We also regularly update documentation to anticipate regulatory requirements, giving customers peace of mind in compliance-heavy markets. Detailed product dossiers, transparent COA access, and up-to-date REACH or TSCA listings take time, but clients trust this commitment. We see our role as stewards of both the chemical and the process, guiding customers through audits and certification updates.
Hands-on trials and collaborative projects with coatings, adhesives, and pharmaceutical clients over the years taught us valuable lessons that shaped our Diacetone Glucose portfolio. We’ve worked shoulder to shoulder with manufacturers clearing bottlenecks or chasing specific end-product certifications.
One recurring lesson involves solvent blend optimization. Customers experimenting with fast-drying alternatives often reported increased complaints from their customers due to surface defects. In these cases, incorporating DAG brought a smoother application window and improved finish. In pharmaceutical setups, purity challenges with off-brand glucose intermediates risked batch loss—here, our strict attention to trace byproduct control created process savings and fewer regulatory headaches.
Some of the most insightful feedback comes from maintenance teams. Line operators pointed out that equipment subjected to DAG cleaning cycles ran with less residue and fewer clogs than those bathed in stronger, caustic alternatives. This real-world viewpoint continues to influence how we test and verify solvent purity and stability on our own lines before a single drum leaves.
Chemical manufacturing never stands still. We constantly review internal processes, solicit feedback, and watch downstream needs. Recent shifts in customer demand—driven by pushback against high-VOC solvents and calls for renewable feedstocks—have refocused some of our R&D. We’re piloting bio-based glucose inputs to reduce our dependence on traditional sugar and corn sources. Early trials have shown promise in maintaining color and stability, and we expect full-scale integration to follow as sourcing stabilizes.

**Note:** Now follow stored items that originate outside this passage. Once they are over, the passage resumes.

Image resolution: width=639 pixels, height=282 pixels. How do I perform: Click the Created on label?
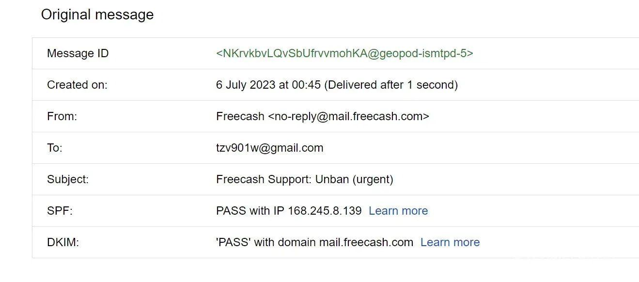coord(77,85)
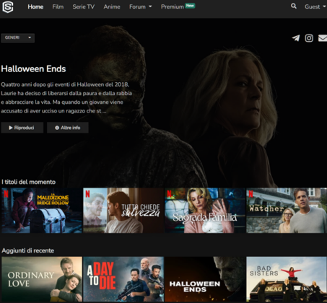Expand the Forum dropdown menu
The width and height of the screenshot is (327, 303).
click(141, 6)
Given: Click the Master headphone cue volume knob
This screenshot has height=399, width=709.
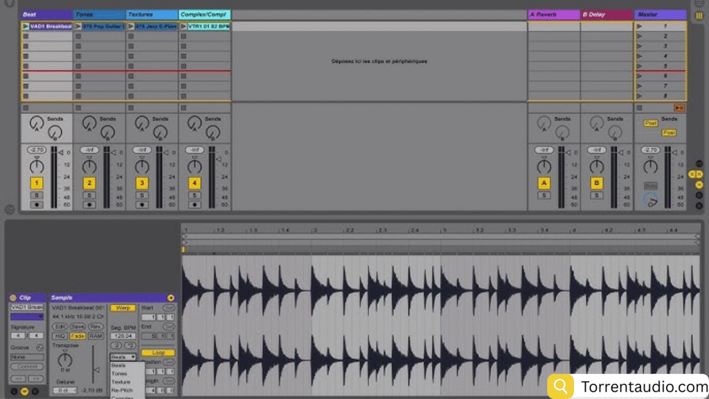Looking at the screenshot, I should tap(650, 200).
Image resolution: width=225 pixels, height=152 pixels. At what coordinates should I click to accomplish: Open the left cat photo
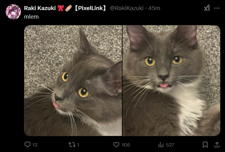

Process automation is another area with clear benefits. Our adoption of inline compositional analysis and digital trace logs cuts human error and tightens QA standards. While legacy batches relied heavily on experienced operators to spot deviations, modern control systems spot out-of-spec behavior in real time, trimming waste and ensuring every run matches specification. This isn’t just an efficiency upgrade; it frees our teams to focus on continuous improvement rather than reactive troubleshooting.
We are expanding remote technical support: fielding more direct calls and running offsite troubleshooting sessions when clients bump into process hiccups. This extension of our manufacturing know-how into client facilities deepens relationships and closes the loop between factory and end-use.
The story behind every drum of Diacetone Glucose carries more than chemical analysis; it’s built on respect for the operators, clients, and industries who trust us as a manufacturing partner. Reliability comes through in the texture, pour, and process stability of every shipment. New users tend to approach products with skepticism, often shaped by past experiences with batch inconsistencies or poorly documented sources. A consistent performance, paired with open-door technical dialogue, wins long-term trust.
Much of what sets our Diacetone Glucose apart isn’t visible in the packaging or the paperwork. The difference comes through in the problem-solving, in the shared urgency to tweak processes and meet shifting end-use demands, and in the pride our teams take in delivering more than just raw material. We listen—both to customers and to voices from our own line staff—using every insight to shape product improvements. This process keeps our Diacetone Glucose offering genuine, reliable, and tuned to what matters most to those who depend on it.